Argentine : militaires tortionnaires condamnés

06 Décembre 2017

54 militaires tortionnaires de divers grades comparaissaient devant un tribunal de Buenos Aires pour les crimes commis à l’Esma, l’école militaire de la marine argentine, pendant la période de la dictature (1976-1983).

29 militaires ont été condamnés à la prison à perpétuité, 19 à des peines de prison de 8 à 15 ans, et six ont été acquittés. Pendant la durée du procès, les parents présents des victimes brandissaient des portraits des disparus et ont parfois exprimé leur colère : ni pardon ni oubli !

En Argentine, les sept années de dictature ont été marquées par une répression incessante. L’Esma était dirigée par l’amiral Massera, représentant la marine dans la première junte dirigée par le général Videla qui, de son côté, pratiquait une répression identique dans le camp militaire de l’infanterie de Buenos Aires, Campo de Mayo. Il y avait des centaines d’autres lieux de détention et de torture dans tout le pays

La répression a frappé les milieux péronistes radicalisés et l’extrême gauche militante. Elle a entraîné la mort de 30 000 personnes. 5 000 sont passées par l’Esma. 30 % des assassinés étaient des ouvriers. Les militaires entendaient mener une croisade contre ce qu’ils appelaient la subversion marxiste ou le terrorisme. Comme dans les procès précédents, les accusés n’ont rien renié à ce sujet, à l’imitation de Videla pour qui cette répression n’était pas une sale guerre mais une guerre juste, comme il l’avait déclaré à son procès en 2010.

Dans les années suivant la dictature, déjà, des militaires avaient été jugés, mais ils avaient finalement bénéficié de plusieurs lois d’amnistie.
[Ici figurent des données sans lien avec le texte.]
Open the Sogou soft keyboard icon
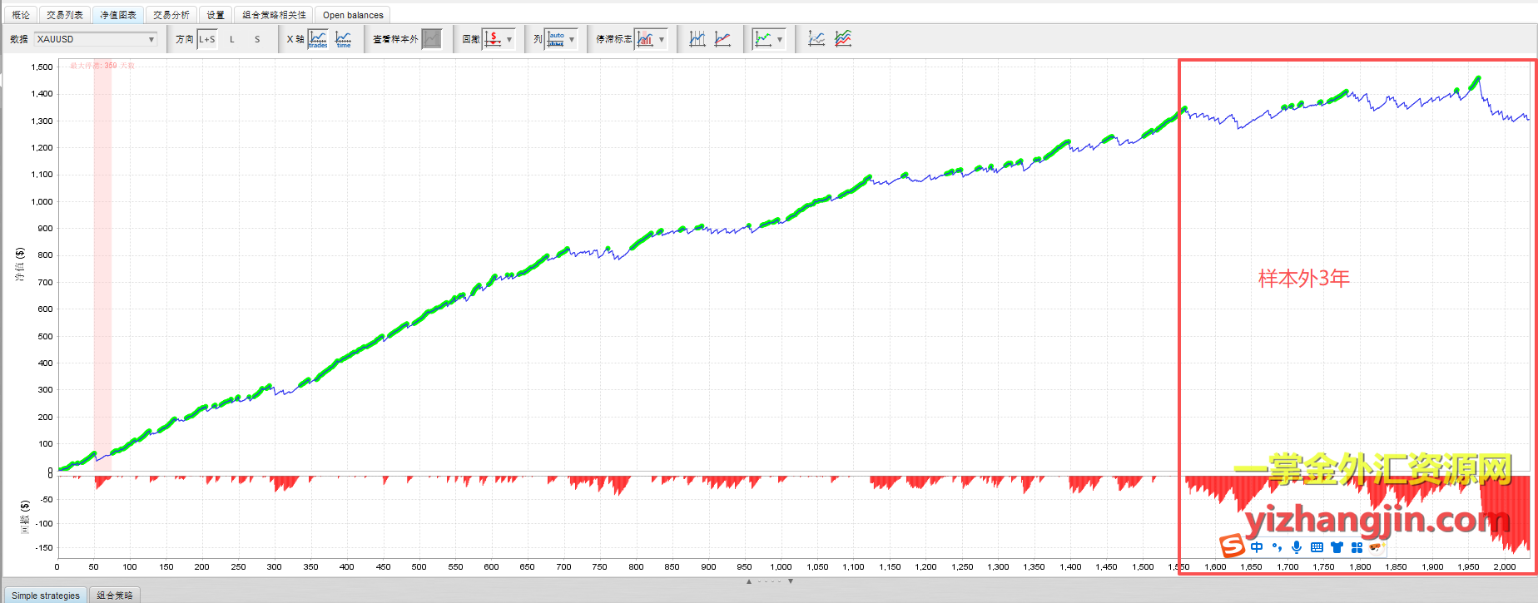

C’est en 2003 que le péroniste Nestor Kirchner, arrivé à la présidence et en quête d’alliés sur sa gauche, a annulé les lois d’amnistie et relancé les procès, qui se sont succédé depuis.

Le procès a montré le traitement infligé aux détenus. Après leur arrestation, les opposants étaient cagoulés et emmenés à l’Esma. On les torturait pour leur arracher des renseignements. Les militantes enceintes pouvaient accoucher, mais leurs enfants étaient placés dans des familles proches de l’armée afin d’être rééduqués. Puis les détenus étaient « transférés », c’est-à-dire drogués, déshabillés, emportés et jetés depuis des avions dans les eaux du rio de la Plata, pour que les corps soient emportés dans l’océan Atlantique. Mais on en retrouvait parfois sur la rive. On comptait, parmi les accusés, six pilotes de ces vols de la mort.

Parmi les accusés, il y avait aussi Jorge Acosta, surnommé le « tigre », connu pour son sadisme, et Alfredo Astiz, surnommé l’« ange de la mort ». Ce dernier avait infiltré l’organisation des Mères de la place de Mai. Ces mères de famille en quête de leurs enfants, militants disparus, eurent le courage, en pleine dictature, de manifester chaque jeudi sous les fenêtres du palais présidentiel. Se faisant passer pour le parent d’un disparu, Astiz entraîna l’arrestation et l’assassinat de la première dirigeante des Mères, Azucena Villaflor.

Astiz non plus n’a rien renié, déclarant lors de son audition : « Jamais je ne demanderai pardon pour avoir défendu ma patrie. » Pour lui, le retour à la démocratie était « une dictature ». Les organisations qui, comme les Mères, militaient pour que la vérité soit établie sur la répression et les vols d’enfants, pour que les coupables soient punis, étaient aux yeux d’Astiz « de gênants groupes résiduels ».

Il faut noter que les forces de répression actuelles comptent aussi semble-t-il des « groupes résiduels », puisque depuis la fin de la dictature il y a eu quelque 200 disparus, dont quelques-uns sont connus, comme Julio Lopez ou, plus récemment, Santiago Maldonado.

Les militaires voulaient briser toute possibilité de contestation populaire. Parmi les pays d’Amérique latine ayant subi la répression dans les années 1960-1970, l’Argentine est un de ceux où la répression fut la plus féroce. Cela n’a fait que renforcer la combativité des opposants d’aujourd’hui.